Pak Andika hanya melengos meninggalkan sang anak yang masih tersenyum senang. Biasanya, Senja selalu cuek jika sang ayah ada tamu. Namun entahlah, kali ini sang ayah di buat terheran-heran dengan tingkah anak bungsunya itu.

"Eh, Nak Langit!" Sapa Pak Andika.

"Assalamualaikum, Pak Dika," ucap Langit sambil menyalami laki-laki paruh baya itu.

"Waalaikumsalam. Duduk, Nak Langit."

"Terima kasih Pak."

"Maaf, saya kasih embel-embel Nak di nama Nak Langit. Nggak enak kalau saya panggil nama saja."

"Nggak apa-apa Pak. Asal jangan Mas saja."

"Kenapa? Berasa tua ya?" Ucap Pak Andika sambil tersenyum.

"Ah Bapak, nggak juga Pak. Tapi emang bener juga sih!"

Kedua laki-laki yang beda usia itu pun sama-sama tertawa.

"Oh ya, ada keperluan apa Nak Langit bertamu ke rumah saya sepagi ini?"

"Maaf kalau saya menganggu Pak Dika. Saya datang kesini, ingin memberikan ini sama Bapak."

Langit menyerahkan sebuah tas plastik dengan logo sebuah toko Bakery terkenal di kota Bandung.

"Apa ini Nak Langit?" Tanya Pak Andika.

"Ini ucapan terima kasih saya untuk Bapak, karena sudah banyak membantu saya. Semalam kebetulan saya habis dari rumah orang tua saya, saya sekalian bawain ini untuk Bapak. Semoga Bapak suka ya."

"Wah jadi ngerepotin ini mah. Saya dulu kalau tugas ke Bandung, selalu beli kue dari toko ini. Berasa kembali lagi ke masa itu, terima kasih ya Nak Langit."

"Sama-sama Pak. Saya sama sekali tidak merasa direpotkan. Justru saya lah yang sudah merepotkan Bapak."

"Tidak usah sungkan Nak Langit. Saya dengan senang hati membantu warga kompleks ini, apalagi Nak Langit warga baru di sini. Sudah menjadi kewajiban saya membantu Nak Langit."

"Terima kasih Pak, saya rasa saya akan betah tinggal di kompleks ini, karena Pak Rt nya sangat baik sama saya."

"Ah, Nak Langit bisa saja!"

"Saya tidak bisa lama-lama Pak, Kalau begitu saya pamit."

"Loh, kok buru-buru, mau ikut sarapan sama kita?"

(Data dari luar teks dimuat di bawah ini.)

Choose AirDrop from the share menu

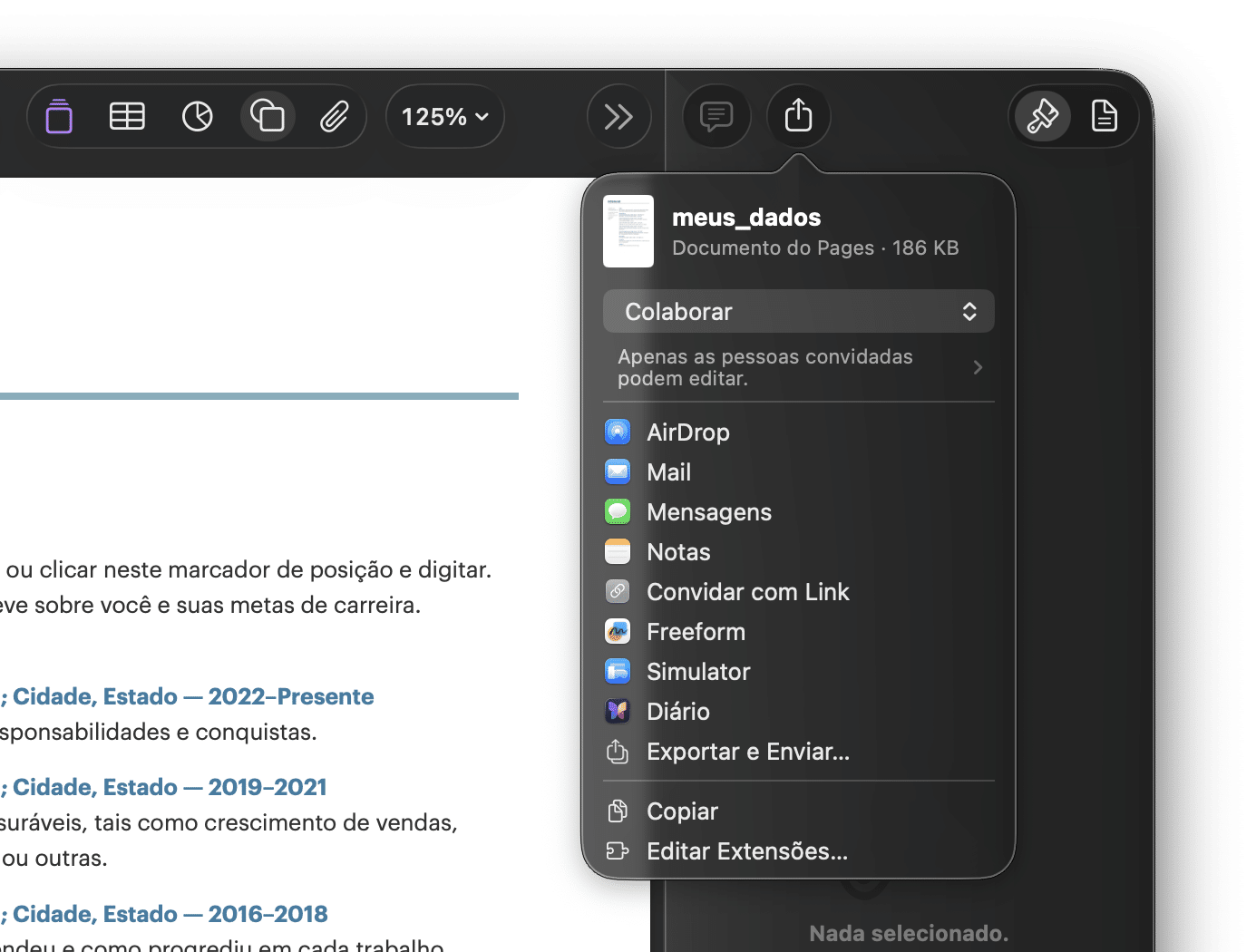687,432
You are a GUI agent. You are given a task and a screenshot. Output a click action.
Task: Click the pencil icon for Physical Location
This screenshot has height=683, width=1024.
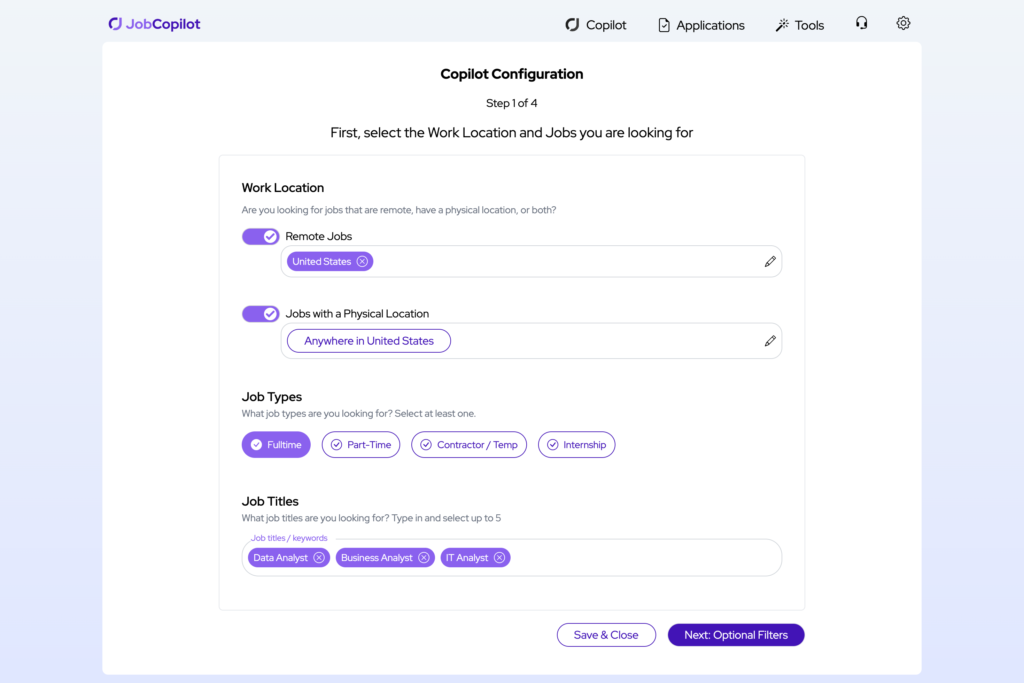(770, 341)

"Oh nggak usah repot-repot Pak, kebetulan saya tadi sudah sarapan sebelum saya ke rumah Bapak. Kalau begitu saya permisi dulu ya Pak. Assalamualaikum."

"Waalaikumsalam.

Saat melihat Langit berjalan melewatinya, Senja berusaha menghentikan laki-laki yang sejak tadi menjadi pusat perhatiannya.

"Tunggu…!!!" Cegah Senja sambil merentangkan tangan di hadapan laki-laki yang kini sedang menatapnya heran.

"Ada apa ya?"

"Hm…kenalin aku Senja Aurora, anak bungsu dari Bapak Rt di kompleks ini."

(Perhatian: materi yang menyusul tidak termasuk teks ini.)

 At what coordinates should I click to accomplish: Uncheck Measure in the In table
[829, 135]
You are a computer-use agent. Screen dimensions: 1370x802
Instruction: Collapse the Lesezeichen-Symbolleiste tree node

Senja mengulurkan tanganya, dan di sambut oleh Langit masih dengan tatapan heran.

"Langit."

Duh, udah kayak jodoh aja. Kalau disatuin jadinya Langit Senja. Apa mungkin cowok ganteng yang ada di hadapanku adalah jodoh yang Tuhan kasih buat aku? Semoga.